Il tele-mercato
Milo Infante lascia la Rai, l’addio del volto di ‘Ore 14’ che dopo il boom di ascolti passa a Mediaset
Prima erano state le voci, rimbalzate per giorni, ora è arrivata anche l’ufficialità. Milo Infante, vicedirettore dell’Approfondimento in Rai e volto noto di viale Mazzini grazie a programma su Rai 2 come ‘Ore 14’ e ‘Ore 14 Sera’, col primo in particolare capace di registrare una media record del 10% di share, ben più alta della media della rete, lascia il servizio pubblico per andare a Mediaset. L’annuncio è arrivato dalla stessa Rai, che ha comunicato le dimissioni di Infante. “Rai comunica che si conclude la collaborazione professionale con Milo Infante, in seguito alla sua lettera di dimissioni formalizzata questa mattina al capo del personale. Nel ringraziarlo per l’attività svolta nel corso degli anni nelle strutture editoriali e produttive della Rai, l’Azienda gli rivolge i migliori auguri per il prosieguo del proprio percorso professionale”, si legge nella nota pubblicata dalla tv di stato.
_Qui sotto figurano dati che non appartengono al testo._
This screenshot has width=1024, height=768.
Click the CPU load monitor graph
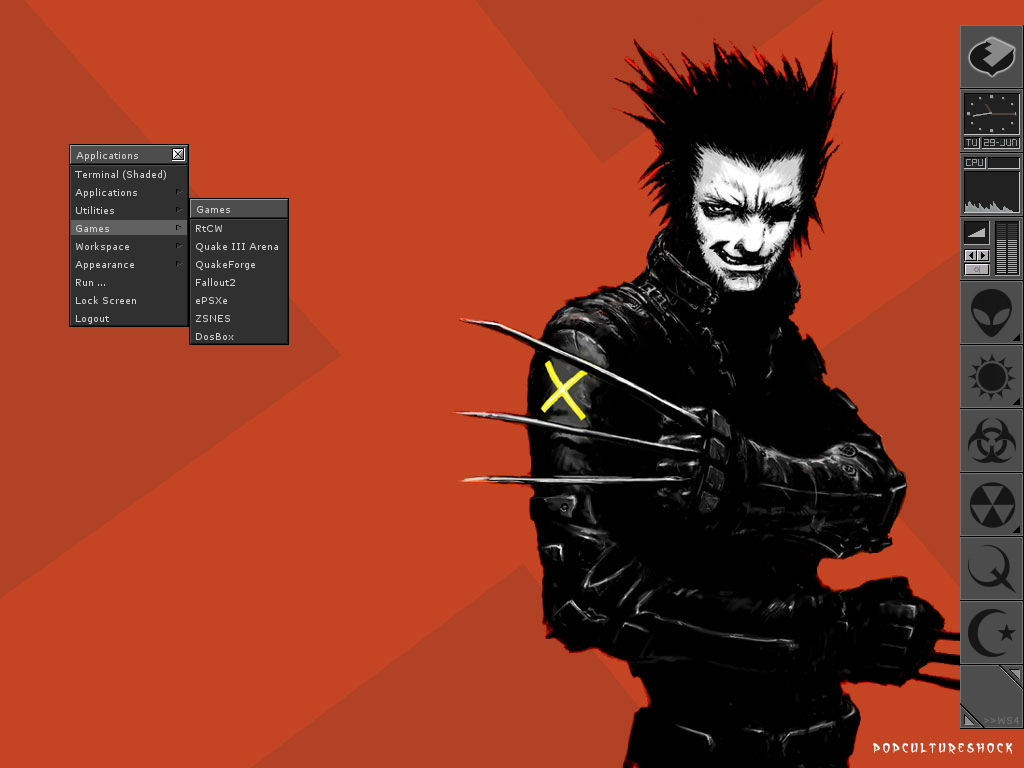click(x=991, y=192)
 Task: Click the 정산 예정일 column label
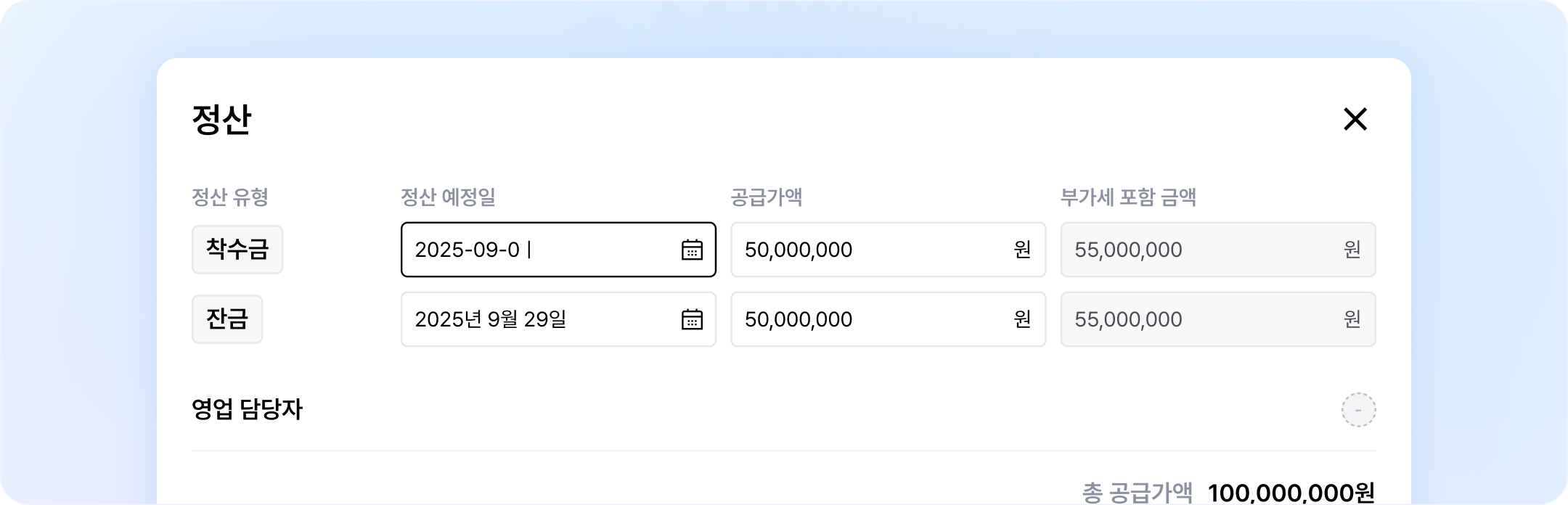click(x=448, y=197)
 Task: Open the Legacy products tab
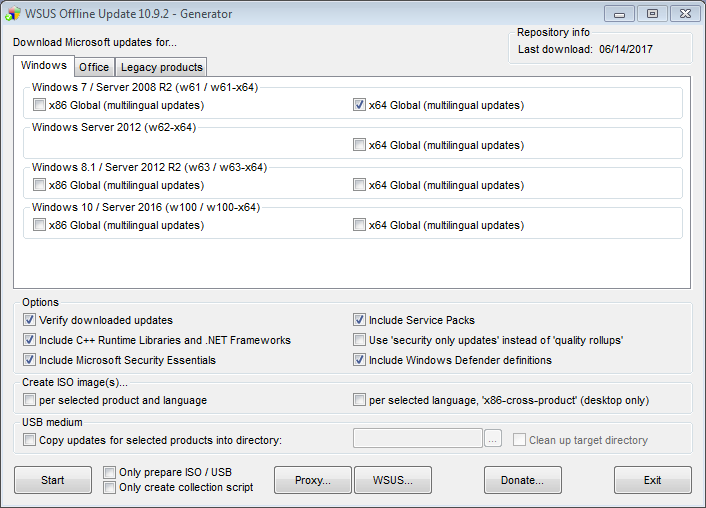(x=162, y=67)
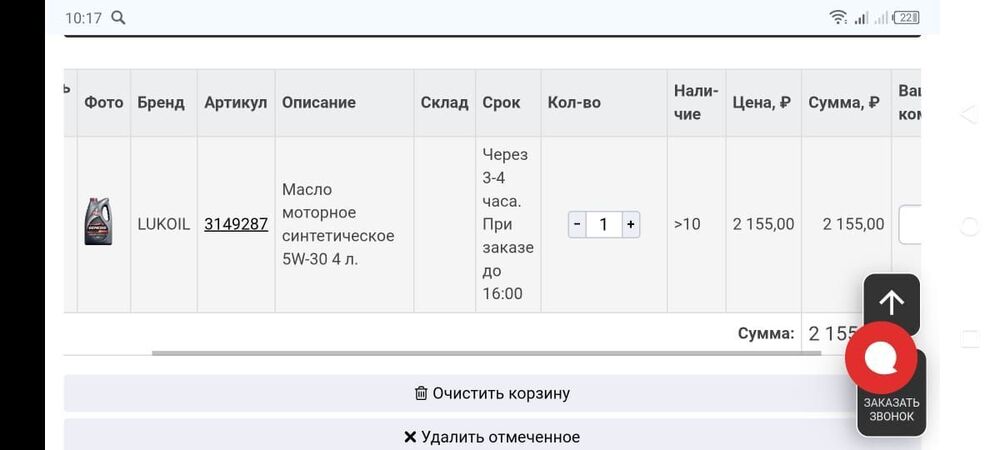Image resolution: width=1000 pixels, height=450 pixels.
Task: Increase oil quantity with plus button
Action: (631, 224)
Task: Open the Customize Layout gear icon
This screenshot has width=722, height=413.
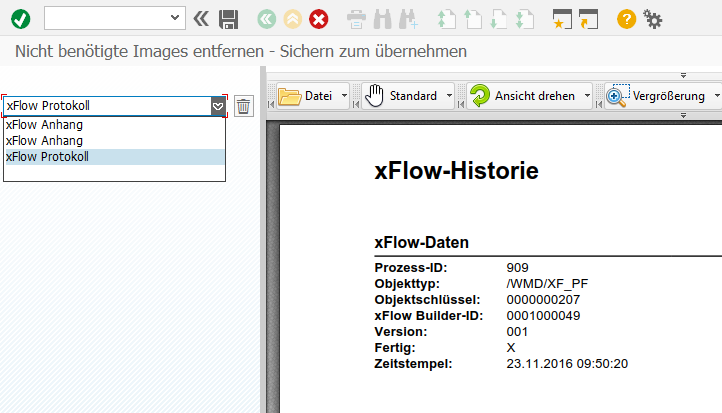Action: (x=653, y=18)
Poco dopo è arrivato il comunicato del passaggio di Infante a Mediaset, con l’azienda della famiglia Berlusconi che per l’ormai ex volto Rai ha in programma “nuovi progetti editoriali e televisivi” e “un ruolo di vertice nell’area dell’informazione del Gruppo, contribuendo alla definizione delle strategie e allo sviluppo dell’offerta news di Mediaset”. “Mediaset per me è un punto di arrivo – le prime parole di Infante – Ringrazio Pier Silvio Berlusconi per la fiducia e per l’opportunità di entrare a far parte di una realtà che rappresenta da sempre un punto di riferimento per la televisione italiana. Affronto questa sfida con entusiasmo, curiosità e con la voglia di mettere la mia esperienza al servizio di nuovi progetti e nuove idee”.
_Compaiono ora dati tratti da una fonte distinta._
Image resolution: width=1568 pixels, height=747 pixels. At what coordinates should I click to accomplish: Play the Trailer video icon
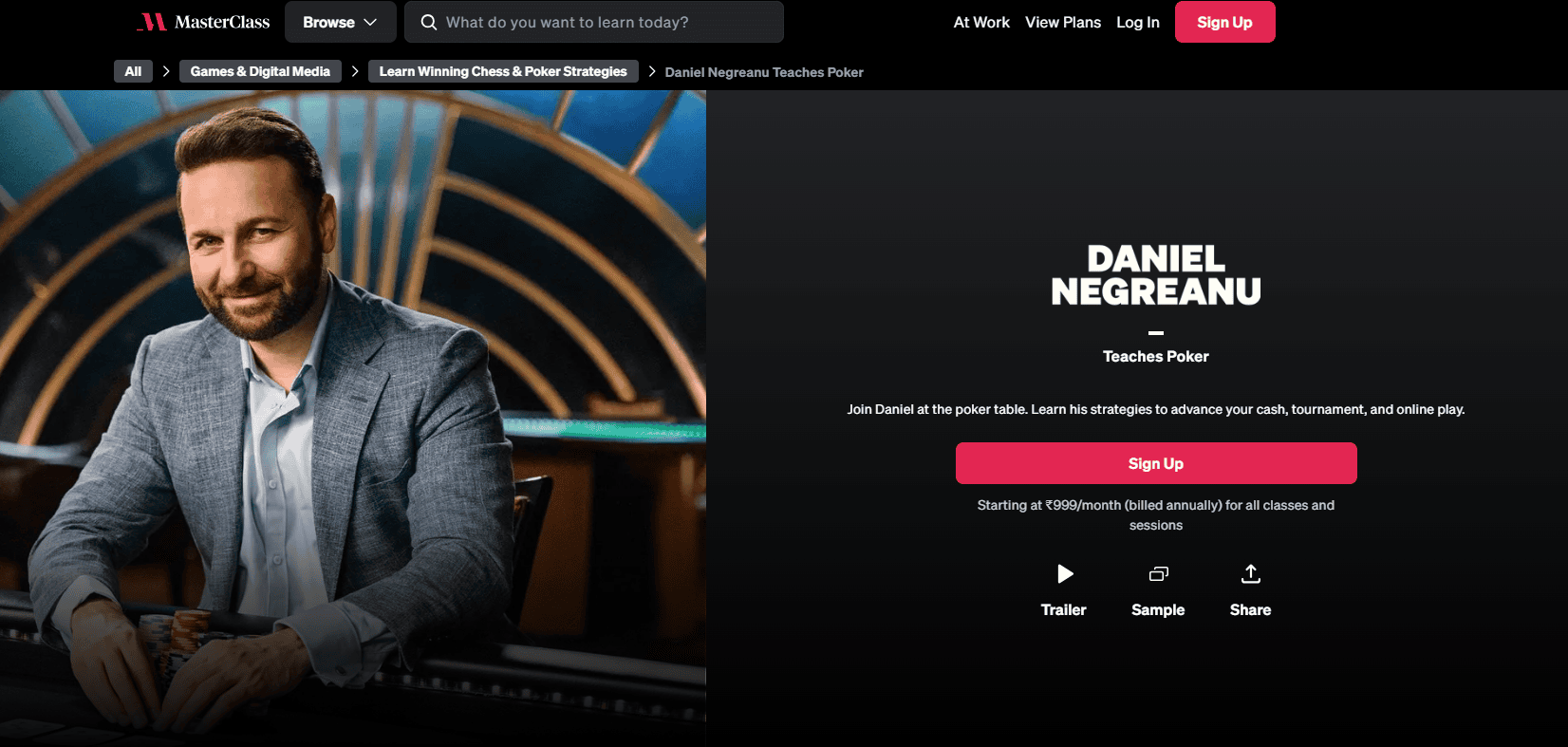click(x=1065, y=573)
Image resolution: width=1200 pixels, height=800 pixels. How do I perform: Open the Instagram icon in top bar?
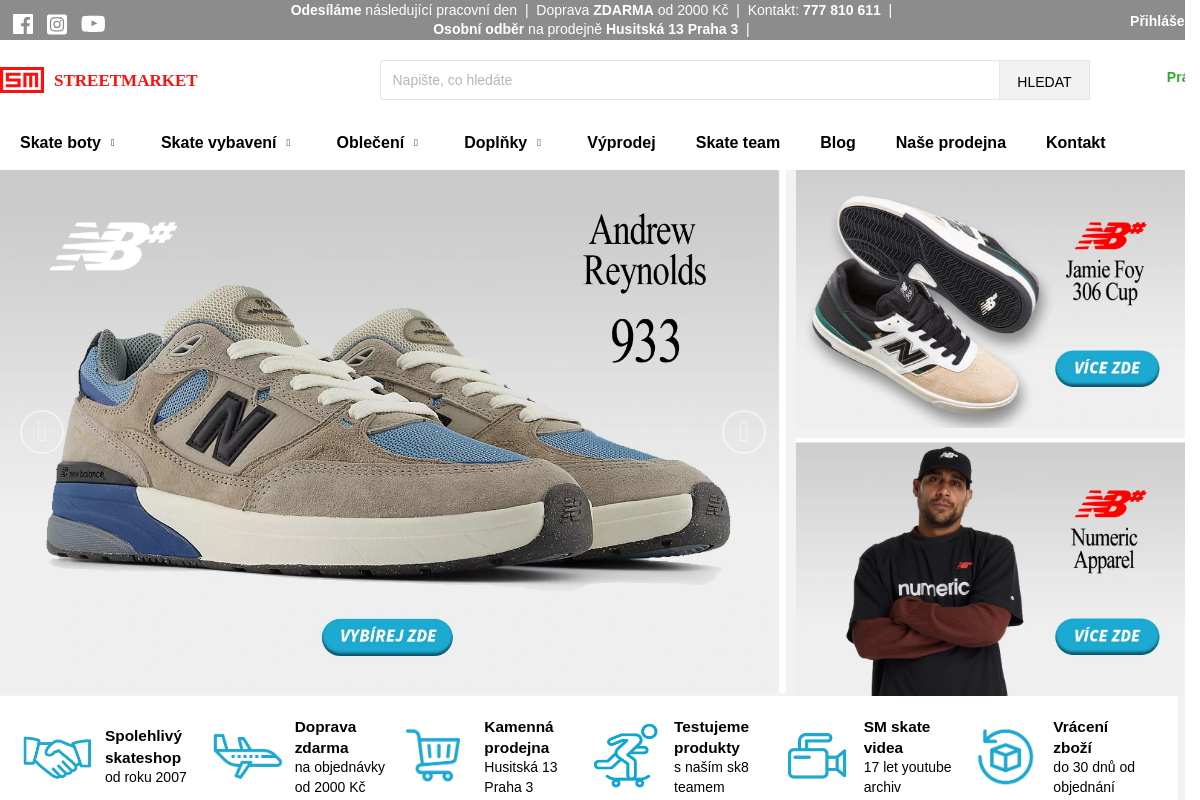coord(57,24)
Lo strappo tra Infante e i vertici Rai era nell’aria da tempo, complice un clima non più sereno tra il giornalista e l’azienda. Di casus belli ce n’erano diversi: contro di lui si era schierato Bruno Vespa perché il suo programma di cronaca nera andava in onda su Rai 2 contemporaneamente a ‘Porta e Porta’, quindi la decisione della rete di piazzare la striscia quotidiana di Tommaso Cerno ‘Due di picche’ prima del suo ‘Ore 14’, un programma certamente non di traino per gli ascolti di Infante. Infine la lite con Roberta Bruzzone, la nota criminologa ormai diventata un volto televisivo e a lungo ospite fissa del programma di Infante.
L’ormai ex vicedirettore dell’Approfondimento in Rai si sarebbe aspettato un segnale di apprezzamento da parte dei vertici di viale Mazzini, in particolare dell’amministratore delegato Giampaolo Rossi, che però non sono arrivati. Al Fatto Quotidiano il direttore di Rai Approfondimento Paolo Corsini aveva assicurato che l’azienda avrebbe “fatto di tutto per trattenere Infante”, ma evidentemente i tentativi sono andati a vuoto. Per la Rai è l’ennesimo addio pesante con la nuova gestione a trazione meloniana: in principio c’erano state le dimissioni di Lucia Annunziata per le “modalità dell’intervento sulla Rai” del governo, quindi i passaggi in Mediaset di Bianca Berlinguer, in direzione Nove di Amadeus e Fabio Fazio, mentre a La7 si erano trasferiti Corrado Augias e Massimo Gramellini.